On Mon, Nov 11, 2019 at 4:05 PM Dan Smith <dms@danplanet.com> wrote:
> Sharding with and/or within cells will help to some degree (and we are
> actively looking into this as you probably know), but I think that
> should not stop us from checking if there are algorithmic improvements
> (e.g. when collecting the data), or if moving to a different locking
> granularity or even parallelising the update are feasible additional
> improvements.

All of that code was designed around one node per compute host. In the
ironic case it was expanded (hacked) to support N where N is not
huge. Giving it a huge number, and using a driver where nodes go into
maintenance/cleaning for long periods of time is asking for trouble.

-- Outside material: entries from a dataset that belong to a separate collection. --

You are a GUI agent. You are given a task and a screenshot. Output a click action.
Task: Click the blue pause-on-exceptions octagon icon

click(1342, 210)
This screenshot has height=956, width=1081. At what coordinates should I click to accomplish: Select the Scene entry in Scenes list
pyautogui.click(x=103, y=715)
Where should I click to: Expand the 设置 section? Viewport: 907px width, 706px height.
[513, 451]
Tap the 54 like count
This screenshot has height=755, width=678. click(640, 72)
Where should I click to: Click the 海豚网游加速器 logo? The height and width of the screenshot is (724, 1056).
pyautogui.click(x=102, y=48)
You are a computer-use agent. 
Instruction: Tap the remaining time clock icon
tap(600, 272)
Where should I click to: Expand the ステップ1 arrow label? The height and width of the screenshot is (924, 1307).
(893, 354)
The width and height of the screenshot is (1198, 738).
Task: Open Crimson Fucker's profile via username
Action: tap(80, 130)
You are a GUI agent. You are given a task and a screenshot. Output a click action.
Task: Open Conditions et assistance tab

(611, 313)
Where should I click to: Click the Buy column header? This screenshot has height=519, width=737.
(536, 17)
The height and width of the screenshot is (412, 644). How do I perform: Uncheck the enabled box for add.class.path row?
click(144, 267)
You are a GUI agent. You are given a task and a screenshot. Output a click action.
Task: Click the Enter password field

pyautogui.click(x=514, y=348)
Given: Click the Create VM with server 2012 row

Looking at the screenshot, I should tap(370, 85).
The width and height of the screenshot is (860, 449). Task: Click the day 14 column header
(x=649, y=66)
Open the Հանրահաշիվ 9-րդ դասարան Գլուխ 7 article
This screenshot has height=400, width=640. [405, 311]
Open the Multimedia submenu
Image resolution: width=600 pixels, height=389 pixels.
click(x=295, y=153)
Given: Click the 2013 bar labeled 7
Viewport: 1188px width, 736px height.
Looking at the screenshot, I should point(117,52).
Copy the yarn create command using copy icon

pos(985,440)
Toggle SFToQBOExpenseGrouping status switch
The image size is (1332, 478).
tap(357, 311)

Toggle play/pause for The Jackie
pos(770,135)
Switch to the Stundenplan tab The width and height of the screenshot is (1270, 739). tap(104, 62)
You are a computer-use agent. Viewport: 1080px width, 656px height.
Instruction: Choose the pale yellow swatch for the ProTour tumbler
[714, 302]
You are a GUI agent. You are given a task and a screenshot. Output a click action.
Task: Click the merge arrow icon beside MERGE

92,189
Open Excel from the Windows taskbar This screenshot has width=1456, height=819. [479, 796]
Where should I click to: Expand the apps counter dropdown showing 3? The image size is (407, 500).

Given there is only one case where N can legitimately be greater than
one, I'm really hesitant to back a proposal to redesign it for large
values of N.

Perhaps we as a team just need to document what sane, tested, and
expected-to-work values for N are?


What we discussed at the PTG was the fact that we only have one global semaphore for this module but we have N ResourceTracker python objects (where N is the number of Ironic nodes per compute service).
As per CERN, it looks this semaphore blocks when updating periodically so we basically said it could only be a bugfix given we could create N semaphores instead.
That said, as it could have some problems, we want to make sure we can test the change not only by the gate but also directly by CERN.

Another discussion was about having more than one thread for the compute service (ie. N threads) but my opinion was that we should first look at the above before discussing about any other way.